注意:Shell中双引号是特殊字符,传JSON参数时需要做转义!!

我们也支持在不进行预制元数据,客户端通过jdbc api进行动态拼接元数据传递查询,详情可见下方JDBC应用接入schemaPath配置。

从命令行提交查询

从命令行查询是Quicksql提供的最基本的查询方式之一。

像Hive和MySQL一样,使用quicksql.sh -e "YOUR SQL"就可以完成查询,结果集将打印在终端上。

使用示例

  1. 一个简单的查询,将在Quicksql内核中被执行;
$ ./bin/quicksql.sh -e "SELECT 1"

想让它跑在Spark或Flink计算引擎上?可以使用runner参数;

$ ./bin/quicksql.sh -e "SELECT 1" --runner spark|flink
  1. 一个Elasticsearch数据源查询,将由Quicksql建立RestClient连接执行;
$ ./bin/quicksql.sh -e "SELECT approx_count_distinct(city), state FROM geo_mapping GROUP BY state LIMIT 10"
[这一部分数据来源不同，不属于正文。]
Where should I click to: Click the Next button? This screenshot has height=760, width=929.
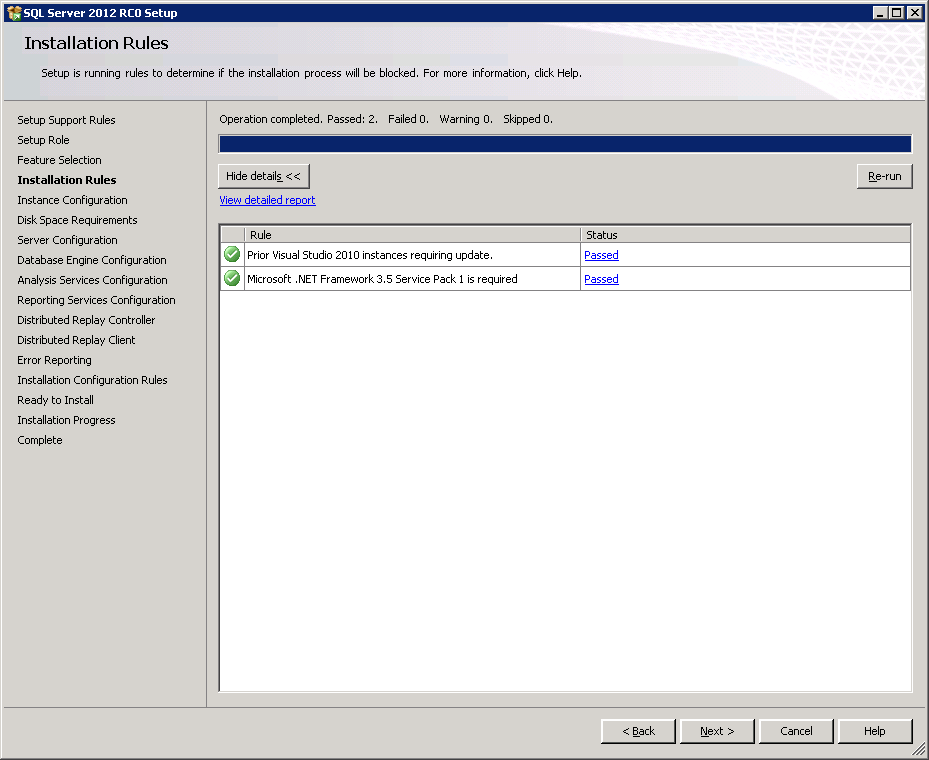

想让计算结果落地到存储?可以尝试INSERT INTO语法:

$ ./bin/quicksql.sh -e  "INSERT INTO \`hdfs://cluster:9000/hello/world\` IN HDFS SELECT approx_count_distinct(city), state FROM geo_mapping GROUP BY state LIMIT 10"

其他参数

以上实例提供了基本的查询方式,如果对计算引擎需要指定其他参数可以参考下表:

Property Name Default Meaning
-e -- 配置查询的SQL语句,查询时必填。
-h|--help -- 命令参数的详细描述
--runner dynamic 设置执行器类型,包括 dynamic, jdbc, spark, flink
--master yarn-client 设置引擎执行模式
--worker_memory 1G 执行器的内存大小配置
--driver_memory 3G 控制器的内存大小配置
--worker_num 20 执行器的并行度

注意:

​ (1) 在quicksql-env.sh 中可以设置runner、master、worker_memory等参数的默认值;

​ (2) 在非分布式执行中,即使设置了master、worker_memory等参数也不会生效;

从应用提交查询

Quicksql支持使用Client/Server模式的JDBC连接进行查询,用户的应用可以通过引入Driver包与Server建立连接进行联邦查询。

Server端

启动Server

$ ./bin/quicksql-server.sh start -P 5888 -R spark -M yarn-client

启动参数包括start|stop|restart|status,-P/-R/-M为可选项,分别对应端口号,执行引擎和任务调度方式,

-P:指定server端口号,默认为5888

-R:指定执行引擎,支持Spark/Flink

-M:指定spark任务资源调度方式,yarn-client或yarn-cluster等,默认为local[1]

Client端

应用接入

项目手动加入Quicksql driver包 qsql-client-0.7.0.jar,下载地址:https://github.com/Qihoo360/Quicksql/releases

Java代码示例:

 public static void main(String[] args) throws SQLException, ClassNotFoundException {
        Class.forName("com.qihoo.qsql.client.Driver"); //注入Drvier

        Properties properties = new Properties();
        properties.setProperty("runner","jdbc");
        String url = "jdbc:quicksql:url=http://localhost:5888";
        Connection connection = DriverManager.getConnection(url,properties);
        Statement pS = connection.createStatement();
        String sql = "select * from (values ('a', 1), ('b', 2))";
        ResultSet rs =  pS.executeQuery(sql);
        while (rs.next()) {
            System.out.println(rs.getString(1));
            System.out.println(rs.getString(2));
        }
        rs.close();
        pS.close();
}
  1. 注入quicksql Driver :com.qihoo.qsql.client.Driver

  2. 连接server的url : jdbc:quicksql:url=http:// + server服务器域名或ip地址 + server启动端口号(在server的日志文件 里有url信息)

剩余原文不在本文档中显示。